Review: Massive Attack – Mezzanine
By Classic Pop | January 29, 2019
There was a period just before the turn of the millennium when every soirée you attended appeared to be soundtracked by Mezzanine. To be described as dinner-party music is customarily a heinous insult; this was not the case with Massive Attack’s third album.
Mezzanine was the most subversive strain of background music. It was impossible to disregard it, to let it fade into the wallpaper and the chatter. You listened closely and it sucked you into its whirls and eddies, its sonic depths and shallows, its seductive, narcotic hum.
It had taken Massive Attack four years to produce the follow-up to 1994’s Protection, but that was fine: this was par for the course for them. In fact, it was an asset. As ever, their delicious, hyper-stoned languor, their exquisite lethargy, infused every beat, defined every vibe. You could fall a very, very long way into this music.
It was called trip-hop, of course, but this reductive label counted for little. From Mezzanine’s gloriously dense, swirling opener Angel, featuring the crystal tenor of Horace Andy, this rarefied electronica was dubby, sultry, sexy, intense, distracted. It was what you made it – the background that melted into the foreground.

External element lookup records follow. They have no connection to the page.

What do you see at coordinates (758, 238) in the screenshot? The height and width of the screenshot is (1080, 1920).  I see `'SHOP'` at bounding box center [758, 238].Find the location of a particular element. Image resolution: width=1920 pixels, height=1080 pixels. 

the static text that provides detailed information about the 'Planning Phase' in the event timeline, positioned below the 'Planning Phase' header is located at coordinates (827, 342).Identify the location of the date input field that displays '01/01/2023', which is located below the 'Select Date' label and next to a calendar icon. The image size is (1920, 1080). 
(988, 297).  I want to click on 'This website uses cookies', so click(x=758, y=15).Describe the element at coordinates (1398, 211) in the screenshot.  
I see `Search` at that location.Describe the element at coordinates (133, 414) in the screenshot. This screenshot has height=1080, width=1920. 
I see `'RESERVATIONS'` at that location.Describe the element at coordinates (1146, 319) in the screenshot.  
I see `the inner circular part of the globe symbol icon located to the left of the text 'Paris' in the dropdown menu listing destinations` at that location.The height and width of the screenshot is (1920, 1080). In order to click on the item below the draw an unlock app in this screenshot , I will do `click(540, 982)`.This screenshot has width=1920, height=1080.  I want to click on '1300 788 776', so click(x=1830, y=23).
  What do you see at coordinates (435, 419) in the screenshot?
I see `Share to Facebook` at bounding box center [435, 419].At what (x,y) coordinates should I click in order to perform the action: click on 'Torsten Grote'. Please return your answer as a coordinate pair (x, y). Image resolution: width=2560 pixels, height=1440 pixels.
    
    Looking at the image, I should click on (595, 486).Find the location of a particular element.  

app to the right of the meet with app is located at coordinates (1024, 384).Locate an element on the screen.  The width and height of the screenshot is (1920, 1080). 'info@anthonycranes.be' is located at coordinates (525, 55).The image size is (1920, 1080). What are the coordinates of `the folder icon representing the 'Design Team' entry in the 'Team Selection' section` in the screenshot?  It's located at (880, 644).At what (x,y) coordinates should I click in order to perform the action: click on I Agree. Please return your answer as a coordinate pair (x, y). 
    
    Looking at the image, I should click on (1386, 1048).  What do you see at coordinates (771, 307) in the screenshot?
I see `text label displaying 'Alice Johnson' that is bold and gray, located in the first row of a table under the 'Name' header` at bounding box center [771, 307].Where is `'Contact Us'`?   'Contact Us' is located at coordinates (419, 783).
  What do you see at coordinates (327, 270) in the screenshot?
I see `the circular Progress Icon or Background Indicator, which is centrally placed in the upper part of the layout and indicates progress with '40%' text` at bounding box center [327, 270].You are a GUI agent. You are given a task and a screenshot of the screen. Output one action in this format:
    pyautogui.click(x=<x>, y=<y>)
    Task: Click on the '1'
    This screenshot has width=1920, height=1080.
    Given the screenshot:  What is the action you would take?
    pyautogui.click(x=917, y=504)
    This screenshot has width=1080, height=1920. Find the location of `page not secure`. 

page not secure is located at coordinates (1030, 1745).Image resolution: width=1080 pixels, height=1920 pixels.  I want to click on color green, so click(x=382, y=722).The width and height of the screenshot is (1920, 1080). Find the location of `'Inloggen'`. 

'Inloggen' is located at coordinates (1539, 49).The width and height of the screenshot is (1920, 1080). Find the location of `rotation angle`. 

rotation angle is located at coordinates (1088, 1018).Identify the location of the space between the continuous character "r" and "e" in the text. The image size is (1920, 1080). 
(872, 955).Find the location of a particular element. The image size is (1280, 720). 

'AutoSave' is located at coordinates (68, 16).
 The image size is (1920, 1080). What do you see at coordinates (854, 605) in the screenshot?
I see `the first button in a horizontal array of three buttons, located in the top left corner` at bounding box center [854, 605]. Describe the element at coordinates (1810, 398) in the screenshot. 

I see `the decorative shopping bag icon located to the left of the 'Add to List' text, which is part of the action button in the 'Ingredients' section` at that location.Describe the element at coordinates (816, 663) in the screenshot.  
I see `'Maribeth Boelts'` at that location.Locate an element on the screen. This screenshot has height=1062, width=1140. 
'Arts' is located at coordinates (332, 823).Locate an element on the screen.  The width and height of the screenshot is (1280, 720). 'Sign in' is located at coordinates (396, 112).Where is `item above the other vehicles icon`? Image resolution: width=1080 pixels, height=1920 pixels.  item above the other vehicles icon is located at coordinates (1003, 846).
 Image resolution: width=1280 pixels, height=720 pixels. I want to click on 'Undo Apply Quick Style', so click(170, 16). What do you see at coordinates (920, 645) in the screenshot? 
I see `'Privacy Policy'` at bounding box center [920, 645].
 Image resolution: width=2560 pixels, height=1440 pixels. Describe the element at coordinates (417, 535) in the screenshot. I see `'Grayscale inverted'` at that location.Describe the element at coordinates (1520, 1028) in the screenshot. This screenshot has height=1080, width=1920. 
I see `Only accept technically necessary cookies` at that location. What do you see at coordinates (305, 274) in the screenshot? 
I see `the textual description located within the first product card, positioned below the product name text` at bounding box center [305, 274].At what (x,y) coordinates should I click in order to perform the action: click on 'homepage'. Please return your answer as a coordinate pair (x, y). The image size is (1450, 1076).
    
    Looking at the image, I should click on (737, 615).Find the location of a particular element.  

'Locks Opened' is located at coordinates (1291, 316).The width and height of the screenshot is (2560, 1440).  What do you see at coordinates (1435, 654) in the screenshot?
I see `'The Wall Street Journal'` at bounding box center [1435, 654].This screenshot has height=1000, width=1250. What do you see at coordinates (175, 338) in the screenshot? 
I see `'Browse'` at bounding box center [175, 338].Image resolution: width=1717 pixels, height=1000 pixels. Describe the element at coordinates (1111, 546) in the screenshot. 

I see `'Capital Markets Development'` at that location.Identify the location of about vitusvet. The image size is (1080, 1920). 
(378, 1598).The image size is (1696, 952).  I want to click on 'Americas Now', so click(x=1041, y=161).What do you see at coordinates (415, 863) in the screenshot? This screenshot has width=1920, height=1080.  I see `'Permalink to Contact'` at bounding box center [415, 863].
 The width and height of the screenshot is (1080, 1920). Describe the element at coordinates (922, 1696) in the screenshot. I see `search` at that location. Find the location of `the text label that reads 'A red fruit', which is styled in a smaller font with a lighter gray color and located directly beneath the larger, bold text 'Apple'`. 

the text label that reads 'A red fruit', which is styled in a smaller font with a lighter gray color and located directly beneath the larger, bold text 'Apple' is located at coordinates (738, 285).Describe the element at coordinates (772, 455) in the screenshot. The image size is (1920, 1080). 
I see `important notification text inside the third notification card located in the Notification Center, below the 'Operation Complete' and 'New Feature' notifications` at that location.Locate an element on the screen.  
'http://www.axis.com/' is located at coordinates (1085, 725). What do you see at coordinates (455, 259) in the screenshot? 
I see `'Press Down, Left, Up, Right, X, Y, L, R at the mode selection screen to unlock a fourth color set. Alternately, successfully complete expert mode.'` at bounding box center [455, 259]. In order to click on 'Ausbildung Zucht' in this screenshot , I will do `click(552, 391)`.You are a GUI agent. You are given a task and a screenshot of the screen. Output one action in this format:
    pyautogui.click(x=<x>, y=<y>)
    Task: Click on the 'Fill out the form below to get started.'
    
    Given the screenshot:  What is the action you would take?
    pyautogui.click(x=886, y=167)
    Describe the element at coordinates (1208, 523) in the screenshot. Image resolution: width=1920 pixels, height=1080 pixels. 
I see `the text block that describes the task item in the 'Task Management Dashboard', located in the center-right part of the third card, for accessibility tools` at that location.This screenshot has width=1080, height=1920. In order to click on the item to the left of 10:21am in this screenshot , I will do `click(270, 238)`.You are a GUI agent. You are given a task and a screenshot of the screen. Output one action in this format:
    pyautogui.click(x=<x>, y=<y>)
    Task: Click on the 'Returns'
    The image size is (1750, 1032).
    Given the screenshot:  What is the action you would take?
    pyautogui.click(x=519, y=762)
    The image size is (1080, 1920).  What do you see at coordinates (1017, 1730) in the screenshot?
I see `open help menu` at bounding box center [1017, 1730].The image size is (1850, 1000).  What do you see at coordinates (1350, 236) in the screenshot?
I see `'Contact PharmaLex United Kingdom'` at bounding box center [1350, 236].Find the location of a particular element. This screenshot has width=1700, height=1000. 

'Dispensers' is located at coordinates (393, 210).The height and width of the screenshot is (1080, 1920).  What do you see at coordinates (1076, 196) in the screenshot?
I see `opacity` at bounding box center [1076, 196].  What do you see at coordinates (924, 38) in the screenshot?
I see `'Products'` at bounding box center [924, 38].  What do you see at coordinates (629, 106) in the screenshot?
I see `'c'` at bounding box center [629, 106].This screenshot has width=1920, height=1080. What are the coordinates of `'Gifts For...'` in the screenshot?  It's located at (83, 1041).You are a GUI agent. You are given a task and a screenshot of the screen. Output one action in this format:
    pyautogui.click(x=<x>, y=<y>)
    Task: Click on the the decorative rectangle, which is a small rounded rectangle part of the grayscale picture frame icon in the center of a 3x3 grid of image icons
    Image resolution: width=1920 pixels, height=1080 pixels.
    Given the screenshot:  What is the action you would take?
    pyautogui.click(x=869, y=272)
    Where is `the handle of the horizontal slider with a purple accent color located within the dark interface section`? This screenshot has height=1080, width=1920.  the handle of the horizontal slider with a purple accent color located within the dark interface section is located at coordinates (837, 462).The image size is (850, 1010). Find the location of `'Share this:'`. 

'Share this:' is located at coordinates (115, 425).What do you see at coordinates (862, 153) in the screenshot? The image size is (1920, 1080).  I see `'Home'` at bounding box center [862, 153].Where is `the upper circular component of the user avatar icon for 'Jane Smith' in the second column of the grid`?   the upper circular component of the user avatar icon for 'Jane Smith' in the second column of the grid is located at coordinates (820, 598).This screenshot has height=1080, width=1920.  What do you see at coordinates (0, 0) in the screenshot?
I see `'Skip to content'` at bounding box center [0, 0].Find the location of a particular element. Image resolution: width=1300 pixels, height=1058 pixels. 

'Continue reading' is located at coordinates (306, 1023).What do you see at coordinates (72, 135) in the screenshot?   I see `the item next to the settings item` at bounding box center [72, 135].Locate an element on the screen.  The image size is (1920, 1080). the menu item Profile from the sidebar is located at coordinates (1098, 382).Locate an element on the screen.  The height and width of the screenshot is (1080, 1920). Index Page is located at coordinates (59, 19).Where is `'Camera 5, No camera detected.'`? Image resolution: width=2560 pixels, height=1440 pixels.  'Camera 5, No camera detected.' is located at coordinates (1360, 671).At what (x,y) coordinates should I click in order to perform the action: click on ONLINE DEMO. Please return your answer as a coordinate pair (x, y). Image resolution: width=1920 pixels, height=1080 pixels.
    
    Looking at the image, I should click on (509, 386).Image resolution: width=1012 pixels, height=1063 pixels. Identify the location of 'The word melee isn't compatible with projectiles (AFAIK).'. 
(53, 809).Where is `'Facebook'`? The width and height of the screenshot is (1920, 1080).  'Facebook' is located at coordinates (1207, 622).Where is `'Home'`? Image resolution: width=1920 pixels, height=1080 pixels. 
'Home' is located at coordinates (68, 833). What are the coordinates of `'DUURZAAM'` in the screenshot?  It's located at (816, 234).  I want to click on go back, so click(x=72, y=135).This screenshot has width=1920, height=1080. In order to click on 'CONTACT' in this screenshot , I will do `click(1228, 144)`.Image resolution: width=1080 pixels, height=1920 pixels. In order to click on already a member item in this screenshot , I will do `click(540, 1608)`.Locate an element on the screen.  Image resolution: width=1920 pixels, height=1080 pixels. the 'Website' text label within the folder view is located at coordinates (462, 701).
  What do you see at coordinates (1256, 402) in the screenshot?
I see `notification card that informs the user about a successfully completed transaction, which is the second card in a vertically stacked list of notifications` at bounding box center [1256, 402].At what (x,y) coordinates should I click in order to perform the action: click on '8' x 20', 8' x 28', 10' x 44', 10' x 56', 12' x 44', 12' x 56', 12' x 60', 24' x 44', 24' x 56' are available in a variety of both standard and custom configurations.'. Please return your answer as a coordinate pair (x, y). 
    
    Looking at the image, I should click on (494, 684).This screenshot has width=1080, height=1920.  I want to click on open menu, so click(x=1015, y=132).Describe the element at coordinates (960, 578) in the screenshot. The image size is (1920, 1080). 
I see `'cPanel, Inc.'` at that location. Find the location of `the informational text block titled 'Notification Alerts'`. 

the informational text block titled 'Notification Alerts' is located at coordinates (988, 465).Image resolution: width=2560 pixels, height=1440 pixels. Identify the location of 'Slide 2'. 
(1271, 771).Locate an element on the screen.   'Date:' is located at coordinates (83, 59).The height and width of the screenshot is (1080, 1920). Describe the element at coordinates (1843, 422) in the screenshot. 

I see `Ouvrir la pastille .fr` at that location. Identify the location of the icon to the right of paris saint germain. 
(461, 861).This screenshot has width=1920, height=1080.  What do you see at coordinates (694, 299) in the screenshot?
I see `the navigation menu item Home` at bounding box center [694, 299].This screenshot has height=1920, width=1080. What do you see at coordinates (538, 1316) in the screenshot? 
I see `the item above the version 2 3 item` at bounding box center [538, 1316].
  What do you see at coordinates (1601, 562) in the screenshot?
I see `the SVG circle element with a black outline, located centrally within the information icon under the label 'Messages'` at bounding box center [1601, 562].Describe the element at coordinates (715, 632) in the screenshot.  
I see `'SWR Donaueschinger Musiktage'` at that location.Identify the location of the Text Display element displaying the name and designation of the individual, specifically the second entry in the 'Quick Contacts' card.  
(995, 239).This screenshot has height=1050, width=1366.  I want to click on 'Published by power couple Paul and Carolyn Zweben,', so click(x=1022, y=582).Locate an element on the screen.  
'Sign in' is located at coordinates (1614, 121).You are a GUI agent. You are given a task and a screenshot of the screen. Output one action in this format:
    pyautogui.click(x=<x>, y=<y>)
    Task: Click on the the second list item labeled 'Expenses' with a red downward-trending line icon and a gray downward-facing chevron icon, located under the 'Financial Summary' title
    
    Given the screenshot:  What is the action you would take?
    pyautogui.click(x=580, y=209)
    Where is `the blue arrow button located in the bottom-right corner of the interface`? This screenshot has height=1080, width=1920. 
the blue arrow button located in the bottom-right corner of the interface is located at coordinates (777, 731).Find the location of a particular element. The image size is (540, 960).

The Cocteau Twins’ Liz Fraser cooing spectral gospel on Teardrop is still one of the most haunting, perfect moments in 90s music. Their take on reggae singer John Holt’s skunk-heavy Man Next Door was a revelation. The title track was so spliffy you could probably roll it up, spark it up and smoke it.
This 2CD (or 3LP) 20th-anniversary set comes with a bonus disc of remixes. The Setting Sun Dub mix of Risingson adds industrial clanks and pregnant pauses to the spacious original; the Mazaruni Dub mix of Teardrop cuts Fraser’s divine quaver into a thousand shards; Inertia Creeps dissolves into wily introspection.
These re-imaginings are all fine – and yet you keep returning to the original Mezzanine, because you can’t improve upon perfection.